Война. Мы жили в далеком тылу, на Урале. Здесь было трудно понять весь ужас этого слова. О войне мы читали в газетах, слышали каждый день по радио. Война шла где-то там, во Франции, в Югославии, на Балканах. Я видел в газете карту Франции с черными стрелками продвижения немецких танковых корпусов. Слышал имена генералов: Роммель, Гудериан, Клейст. Противное лицо Гитлера с косой челкой, озверелыми глазами и усиками было нам знакомо. Знакома была черная ногастая свастика в белом круге. Она была на крыльях пикирующих «юнкерсов», на башнях несуразных танков. И все это было тоже там, далеко-далеко, за границей.
А дома мать достала из сундука командирскую фуражку отца. Отец сказал, что объявлена мобилизация и что утром он пойдет в военкомат. Бабушка за перегородкой вздыхала и крестилась. Радио передавало музыку. Других сообщений о войне не было.
Вечер наступил спокойный, розовый. И никак не верилось, что сейчас где-то строчат пулеметы, стонут раненые, захлебываются безумным криком искалеченные, в одно утро осиротелые дети. Не верилось, что война уже палит украинские степи. Что те проклятые танки с крестом зловеще и упорно спешат сюда, на восток. Что горят в тучах мрачного дыма бомбардированные города: Киев… Одесса… Севастополь.
Утешала уверенность в Красной Армии. Красная Армия самая сильная. Она остановит. Может быть, уже остановила. Я люблю свою Красную Армию. Красная Армия — это мой отец в шинели под ремнем, в шлеме со звездочкой. Красная Армия — танки КВ, истребители, многомоторные черные бомбовозы.

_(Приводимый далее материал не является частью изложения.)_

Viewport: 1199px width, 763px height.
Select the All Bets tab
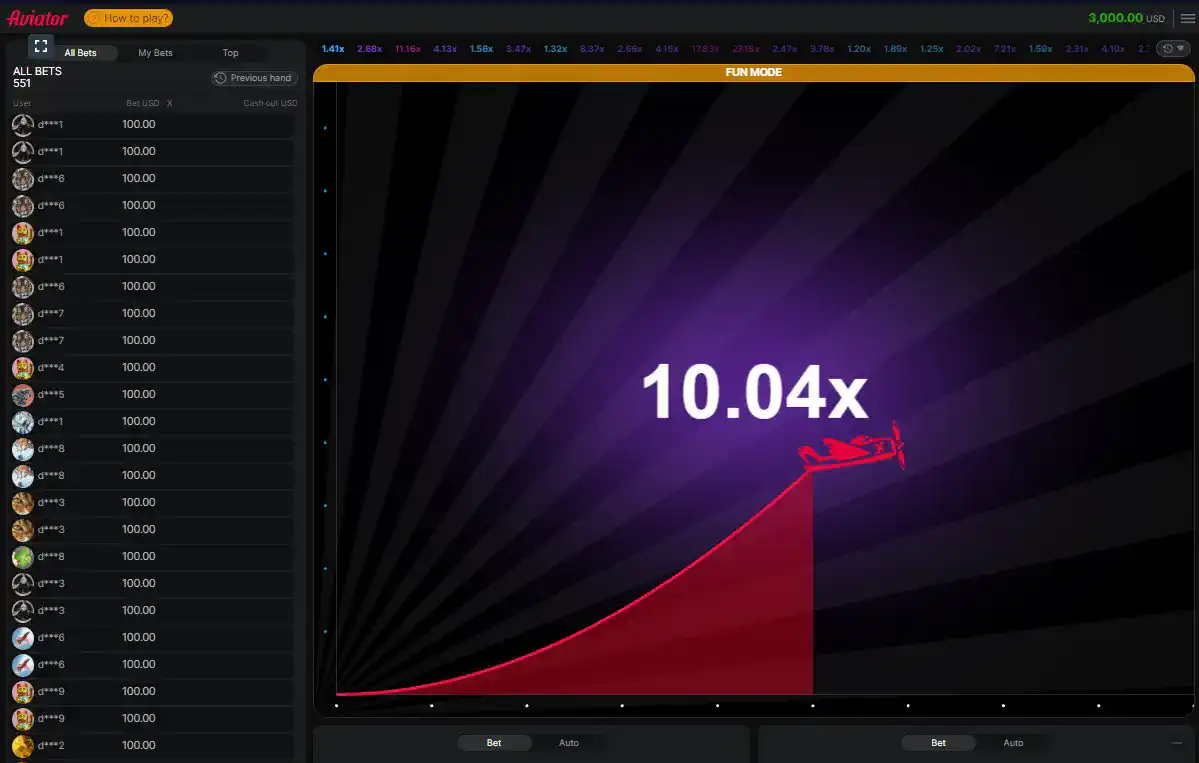point(80,53)
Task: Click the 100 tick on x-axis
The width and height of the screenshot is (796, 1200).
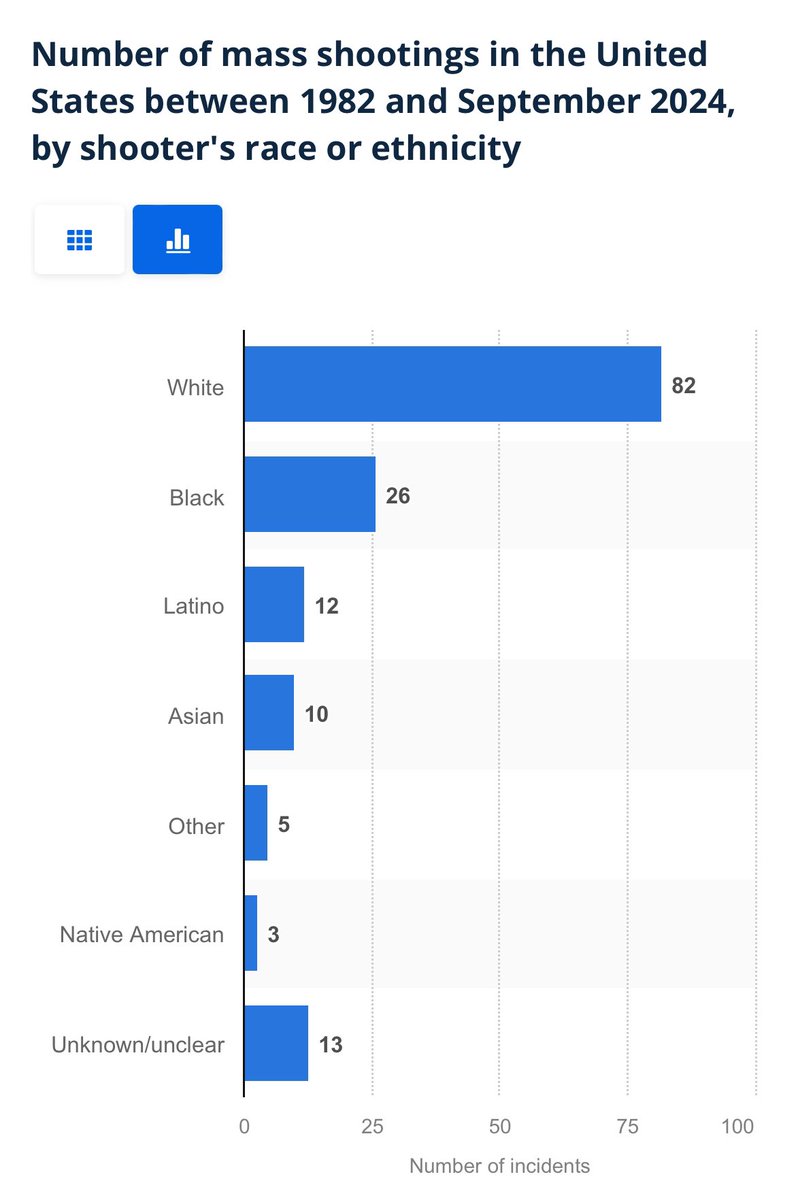Action: click(x=738, y=1126)
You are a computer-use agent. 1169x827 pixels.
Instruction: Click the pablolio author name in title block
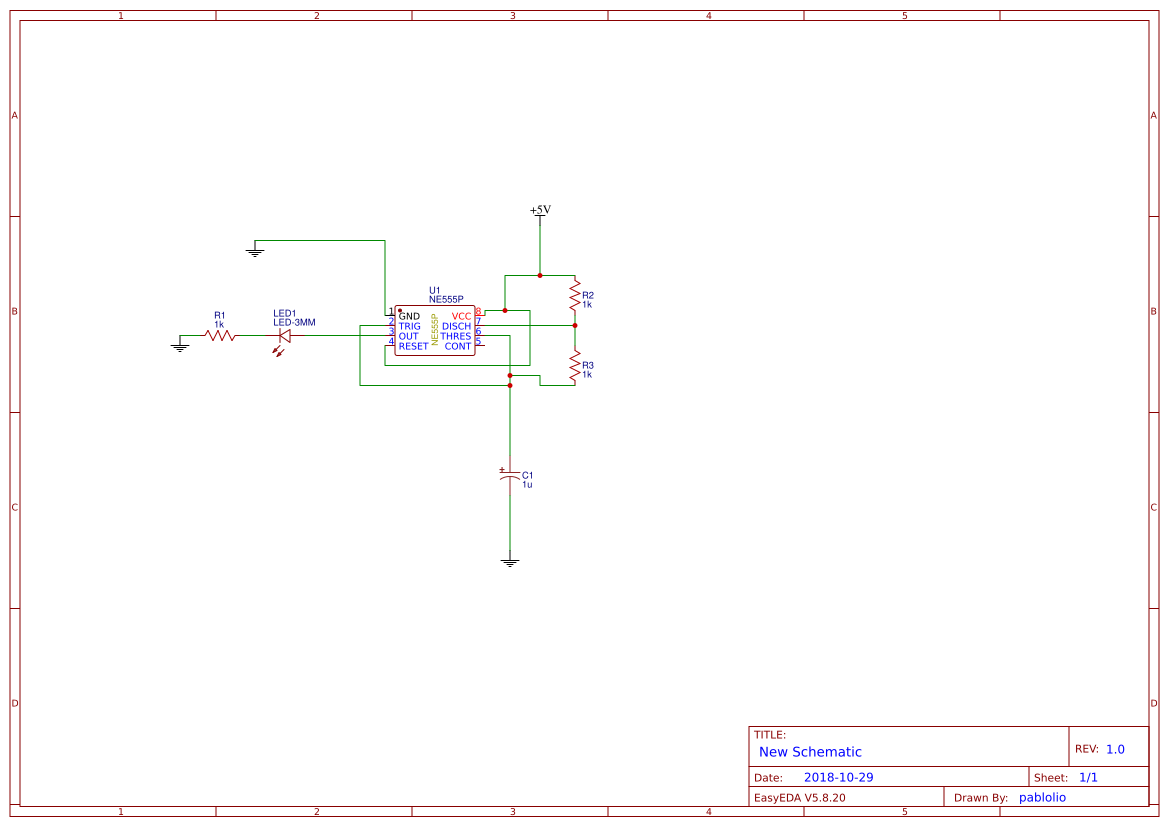[x=1043, y=797]
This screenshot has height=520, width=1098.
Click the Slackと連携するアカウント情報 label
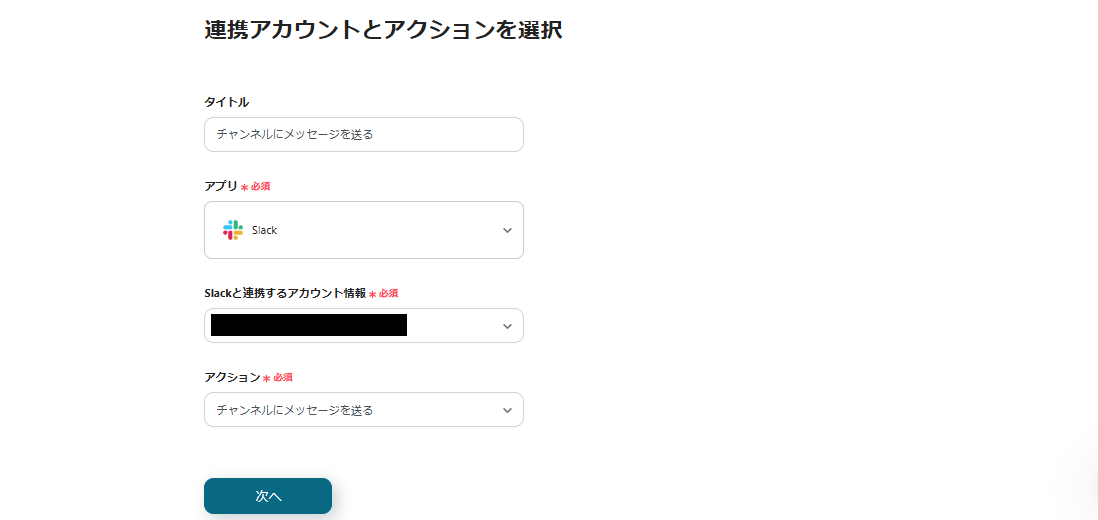pos(285,293)
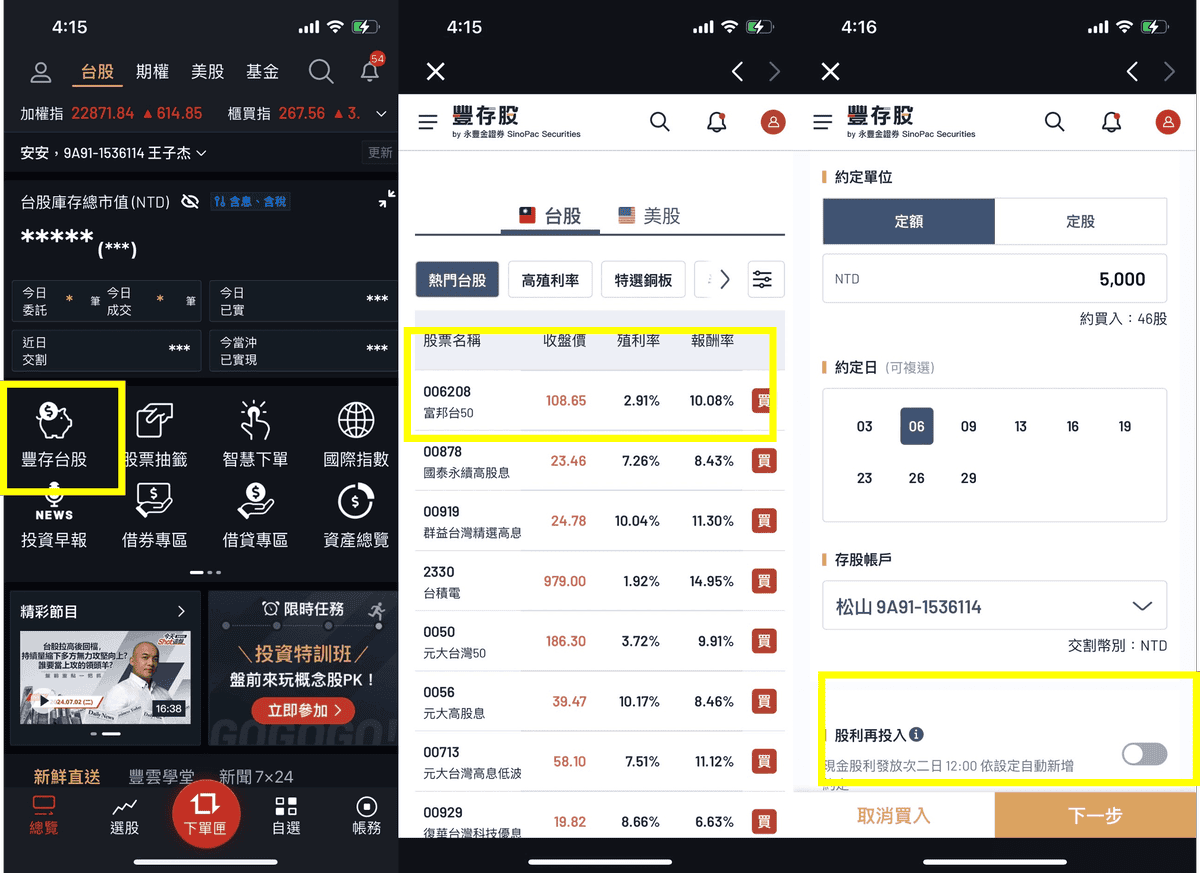
Task: Open stock list filter settings icon
Action: coord(762,279)
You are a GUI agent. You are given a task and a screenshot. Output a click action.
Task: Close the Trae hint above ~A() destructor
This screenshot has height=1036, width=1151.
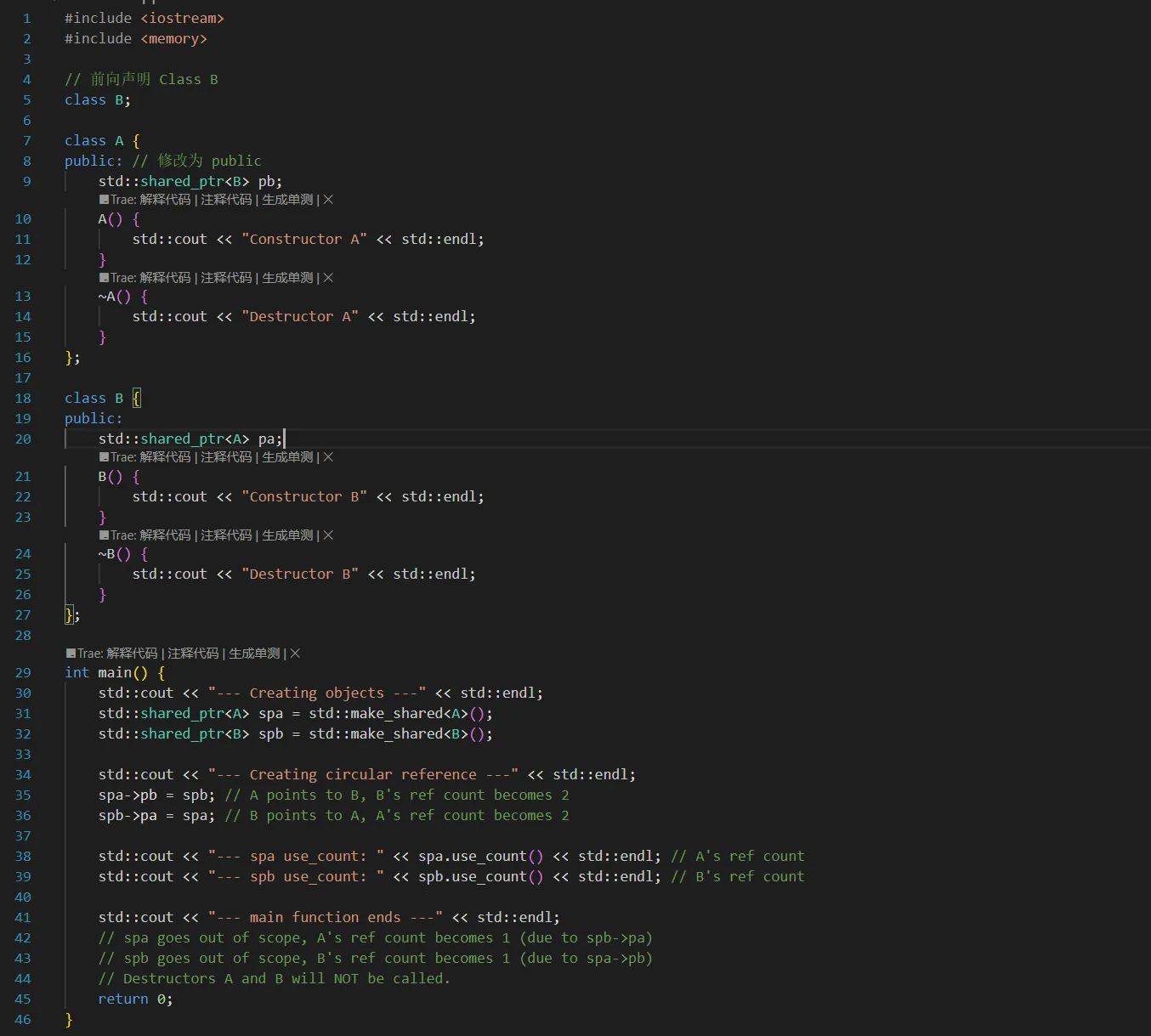click(x=328, y=278)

Красная Армия — это Хасан, Халхин-Гол и прорванная линия Маннергейма. Нет. Никогда фашистам не одолеть нашу армию, не захватить нашу страну. В этом никто не сомневался.
День-два прошли неприметно, непамятно.
И вот поздним вечером, когда все мы сгрудились у репродуктора, ждали новые известия с фронта, где-то далеко заиграла музыка. Я уже знал, что это такое.
Я выпрыгнул на крыльцо, побежал по темной улице туда, к Вокзальной.
Стрелковый полк в касках, со скатками через плечо, с винтовками, с ручными пулеметами в первых рядах, мерно и ровно шел на вокзал.